Screenshot from the anime series and provided by Detective Conan World wiki

Volume 8 opens with Casebook 20 – The Night Baron Murder Case (Chapters 2-7), as the Moores attend a bizarre competition at a hotel. A person will dress up as the fictional phantom thief, Night Baron, and roam the hotel committing petty crimes. Whoever first discovers the identity of the masked man will be given free room and board at the hotel. However, as Conan investigates and finds out nearly everyone present is a respected computer programmer, he discovers that there’s another, secret prize in the competition: a virus named after the Night Baron character…

During their stay, Conan is thrown off of his balcony by the Night Baron! Now concerned about the true nature of this competition, Conan is on the hunt for the Night Baron… The Baron’s identity is quickly revealed when the character is too cast from a balcony, and lands on the spear of a statue, getting impaled and dying immediately. When the mask is revealed, the identity is revealed to be programmer Tokio Ebara… however, Conan is not convinced this is the real Baron.
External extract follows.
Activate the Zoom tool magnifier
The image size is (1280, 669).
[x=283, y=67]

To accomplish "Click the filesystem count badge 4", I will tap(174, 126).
The Moores begin their search for the culprit of this murder and the true identity of the Night Baron…

Screenshot from the anime series and provided by Detective Conan World wiki

And during their hunt, they find the victim’s room, locked and sealed from the inside, barring access…

I want to get this out of the way now, there is some beautiful cluing towards a brilliant murder trick in this story. In my opinion, in fact, this is the most brilliant piece of misdirection in the series so far. The locked-room mystery itself is minor and resolved immediately, but the locked-room itself is merely a form of misdirection that contributes to the greater solution — the true solution. It’s a brilliant mystery puzzle, so I wish I liked this story more…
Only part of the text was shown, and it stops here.